25 Jun 2020   |   News

Coronaprofile: Can AI speed up the hunt for COVID-19 research results?

Research on COVID-19 is increasing exponentially, but how can experts find it quickly? Utrecht researcher Rens van de Schoot looks to AI for the answer

Prof. Rens van de Schoot, Utrecht University, the Netherlands. Photo: Utrecht University.

Researcher: Prof. Rens van de Schoot, Utrecht University, the Netherlands

Research area: Statistics for small data

Key funder: The Dutch Research Council (NWO)

Links: www.asreview.nl; www.rensvandeschoot.com

Twitter @RensvdSchoot LinkedIn

On CrowdHelix: Seeking contributors for Open Source project ASReview

Throughout the research world, artificial intelligence is increasingly being applied to scanning complicated scientific literature more quickly than humans alone can do. At Utrecht University, Prof. Rens van de Schoot and his team are part of an international research community now applying that technology to COVID-19 publications.

In an edited email exchange with Diane M. Fresquez of Science|Business, van de Schoot talks about his work, and search for collaborators (have you got coding talent?) – initially, while under lockdown with his three children, aged six and under, who played quietly (or not so quietly) underfoot.

Q. Tell us about your COVID-19 project.

With an increase in COVID-19 research literature, and an urgency to find cures and treatments, it is essential that data collection is done real-time. That is, we need to update the database with COVID-19 related papers almost instantly. Then anyone with urgent questions can use our software to find relevant papers as quickly as possible.

covid chart
Charting the rise in COVID-19 publications world-wide. Source: R. van de Schoot et al.​

To produce COVID-19 medical guidelines, for example, doctors need to scan hundreds or even thousands of COVID-19 related studies, by hand, to find relevant papers to include in their overview. This is error-prone and extremely time-intensive -- time we do not have right now! Artificial Intelligence (AI) can overcome the manual and time-consuming scanning of large amounts of data.

Our team developed an AI-aided system for literature review, as part of a project we call ASReview.

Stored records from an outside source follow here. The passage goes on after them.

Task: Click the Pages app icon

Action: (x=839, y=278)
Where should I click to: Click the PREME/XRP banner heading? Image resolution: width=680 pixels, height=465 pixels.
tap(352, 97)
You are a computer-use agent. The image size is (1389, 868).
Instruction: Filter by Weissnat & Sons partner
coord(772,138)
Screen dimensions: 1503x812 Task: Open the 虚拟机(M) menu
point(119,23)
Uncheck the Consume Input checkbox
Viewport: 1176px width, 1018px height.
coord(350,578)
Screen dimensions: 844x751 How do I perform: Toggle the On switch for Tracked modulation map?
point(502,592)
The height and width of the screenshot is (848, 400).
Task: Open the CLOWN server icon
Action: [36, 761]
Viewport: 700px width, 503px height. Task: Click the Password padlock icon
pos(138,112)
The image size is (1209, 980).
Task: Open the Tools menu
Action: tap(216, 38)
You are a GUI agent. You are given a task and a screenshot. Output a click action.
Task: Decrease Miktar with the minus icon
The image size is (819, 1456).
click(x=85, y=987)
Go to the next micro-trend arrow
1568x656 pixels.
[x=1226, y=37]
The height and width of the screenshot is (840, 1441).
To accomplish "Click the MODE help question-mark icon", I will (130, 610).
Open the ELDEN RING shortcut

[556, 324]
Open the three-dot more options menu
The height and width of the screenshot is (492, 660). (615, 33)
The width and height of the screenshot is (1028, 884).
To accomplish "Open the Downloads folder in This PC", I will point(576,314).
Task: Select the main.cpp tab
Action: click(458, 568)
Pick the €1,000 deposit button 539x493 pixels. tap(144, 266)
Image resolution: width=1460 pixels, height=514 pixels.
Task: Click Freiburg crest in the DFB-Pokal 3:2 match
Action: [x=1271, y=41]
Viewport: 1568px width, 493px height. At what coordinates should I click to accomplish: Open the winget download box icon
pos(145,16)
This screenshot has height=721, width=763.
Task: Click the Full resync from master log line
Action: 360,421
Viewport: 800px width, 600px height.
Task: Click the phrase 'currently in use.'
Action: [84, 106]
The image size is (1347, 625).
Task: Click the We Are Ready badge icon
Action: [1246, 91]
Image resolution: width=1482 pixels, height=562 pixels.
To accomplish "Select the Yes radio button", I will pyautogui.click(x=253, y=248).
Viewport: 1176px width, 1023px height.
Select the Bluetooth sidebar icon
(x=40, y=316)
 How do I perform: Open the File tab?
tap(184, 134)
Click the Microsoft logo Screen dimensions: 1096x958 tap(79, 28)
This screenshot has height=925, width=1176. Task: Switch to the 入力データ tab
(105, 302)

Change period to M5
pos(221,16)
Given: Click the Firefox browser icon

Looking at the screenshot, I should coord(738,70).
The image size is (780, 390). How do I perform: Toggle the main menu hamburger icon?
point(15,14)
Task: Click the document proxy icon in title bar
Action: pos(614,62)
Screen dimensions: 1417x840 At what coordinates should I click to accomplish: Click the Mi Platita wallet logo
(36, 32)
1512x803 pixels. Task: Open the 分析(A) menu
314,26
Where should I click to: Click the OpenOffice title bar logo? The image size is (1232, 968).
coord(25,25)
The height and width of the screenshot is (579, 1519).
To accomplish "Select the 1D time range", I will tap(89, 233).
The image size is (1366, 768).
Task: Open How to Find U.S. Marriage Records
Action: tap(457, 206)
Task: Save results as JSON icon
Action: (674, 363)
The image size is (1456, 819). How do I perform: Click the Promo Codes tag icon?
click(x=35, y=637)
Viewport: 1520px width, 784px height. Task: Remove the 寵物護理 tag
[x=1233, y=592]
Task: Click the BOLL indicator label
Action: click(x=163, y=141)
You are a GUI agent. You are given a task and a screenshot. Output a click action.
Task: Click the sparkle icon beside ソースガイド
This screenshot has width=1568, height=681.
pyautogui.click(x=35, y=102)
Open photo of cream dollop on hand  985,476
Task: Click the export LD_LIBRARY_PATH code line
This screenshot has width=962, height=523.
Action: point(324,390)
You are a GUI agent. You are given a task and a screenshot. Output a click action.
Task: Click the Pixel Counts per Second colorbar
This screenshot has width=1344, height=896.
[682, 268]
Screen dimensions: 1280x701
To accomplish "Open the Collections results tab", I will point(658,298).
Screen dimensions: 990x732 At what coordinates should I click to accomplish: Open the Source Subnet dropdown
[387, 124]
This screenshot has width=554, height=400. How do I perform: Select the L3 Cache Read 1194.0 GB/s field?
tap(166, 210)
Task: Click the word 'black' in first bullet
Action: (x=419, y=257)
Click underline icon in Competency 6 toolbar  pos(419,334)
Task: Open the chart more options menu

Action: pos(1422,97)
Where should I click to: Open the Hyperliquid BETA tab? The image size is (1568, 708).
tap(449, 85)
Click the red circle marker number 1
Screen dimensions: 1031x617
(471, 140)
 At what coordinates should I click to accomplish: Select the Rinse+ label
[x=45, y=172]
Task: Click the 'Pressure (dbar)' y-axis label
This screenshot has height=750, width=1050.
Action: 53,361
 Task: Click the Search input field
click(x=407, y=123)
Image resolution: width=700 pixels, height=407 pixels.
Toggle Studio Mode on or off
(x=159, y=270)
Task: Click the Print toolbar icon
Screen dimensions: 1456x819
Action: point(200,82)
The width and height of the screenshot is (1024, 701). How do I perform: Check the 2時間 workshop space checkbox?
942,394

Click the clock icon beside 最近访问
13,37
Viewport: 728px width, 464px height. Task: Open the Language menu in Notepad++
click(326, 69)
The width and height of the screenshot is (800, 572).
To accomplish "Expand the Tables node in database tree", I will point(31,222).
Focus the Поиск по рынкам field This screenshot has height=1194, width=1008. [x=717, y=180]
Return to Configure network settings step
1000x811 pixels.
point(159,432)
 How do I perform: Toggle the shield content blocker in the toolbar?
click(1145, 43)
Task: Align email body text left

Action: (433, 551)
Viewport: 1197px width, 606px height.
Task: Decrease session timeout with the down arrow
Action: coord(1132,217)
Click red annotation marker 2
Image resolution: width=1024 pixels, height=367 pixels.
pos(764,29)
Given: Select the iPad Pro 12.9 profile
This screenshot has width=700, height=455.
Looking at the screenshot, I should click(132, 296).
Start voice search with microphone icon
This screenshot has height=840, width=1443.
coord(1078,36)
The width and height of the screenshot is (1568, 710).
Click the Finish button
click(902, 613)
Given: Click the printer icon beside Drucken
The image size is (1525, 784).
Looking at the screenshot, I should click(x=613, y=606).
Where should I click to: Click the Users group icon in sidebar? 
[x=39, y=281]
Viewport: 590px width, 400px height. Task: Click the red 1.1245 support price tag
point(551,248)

It works with a COVID-19 publications library developed in the US, the CORD19 database. That collection is maintained by a group of research institutes led by the Seattle-based Allen Institute for AI, and currently has more than 130,000 COVID-19 related papers.

The software code of ASReview is available freely, or “open source”, via GitHub, and the open-source community is helping to improve the software. We are very grateful to all contributors!

Q. How does it work?

The system uses a technique called “active learning.” That means the human reviewer starts a literature search, and the machine learns from the reviewers’ decisions about what is important and what is not. It uses this knowledge in selecting the references that will be presented to the reviewer next. In this way, the COVID-19 related papers are ordered from most to least relevant. The goal of the tool is to help scholars and practitioners get an overview of the most relevant papers for their work as efficiently as possible, while being transparent in the process. It can cut hours from the work of searching for relevant papers.

Our system, we think, improves on existing search tools. In our software, one can choose from a variety of machine-learning models and even the newest deep learning models are available. It is open source, as opposed to proprietary. And we think it works, of course: data here on that.

Here’s a short video on how it works

Q. What was it like for you to work under lockdown?

It was not easy. My wife and I had to work while the children (aged six, four and two) were at home. When I was presenting my research on-line for different audiences, sometimes for large groups of hundreds of participants from the US or Indonesia, my children were either:

  • Quietly playing next to me (not seen by the audience)
  • Running and screaming (sorry for any ear damage caused!)
  • Waving and smiling (ahhhhh, how cute)
  • Pressing buttons on the computer, causing me to lose connection (whoops!)

But, we managed as a family!

Q. What’s next?

Research and development are very time-consuming. Our team of 18 dedicated researchers, engineers, and information specialists are working on the ASReview software. But for the development of the tool and nice-to-have features, like multi-user options, we need your help! People from around the globe with coding talent can help by developing new features themselves or by improving manuals on Github. This is citizen science at its best! See some of the discussions and interactions we’re having on Github here.

We have also put out a call on the UK open innovation platform, CrowdHelix: Seeking contributors for Open Source project ASReview. We need your help to take this open source project to the next level! And anyone in the world can help us via the crowdsourcing platform on our university website.

Q. Why does your work matter?

Having access to all relevant information is in itself a prerequisite for adequate decision-making regarding the pandemic, and transparency is key regarding which information is chosen to be included in policy advice and subsequent decision making and on what grounds - both by experts advising governments, and by governments, themselves.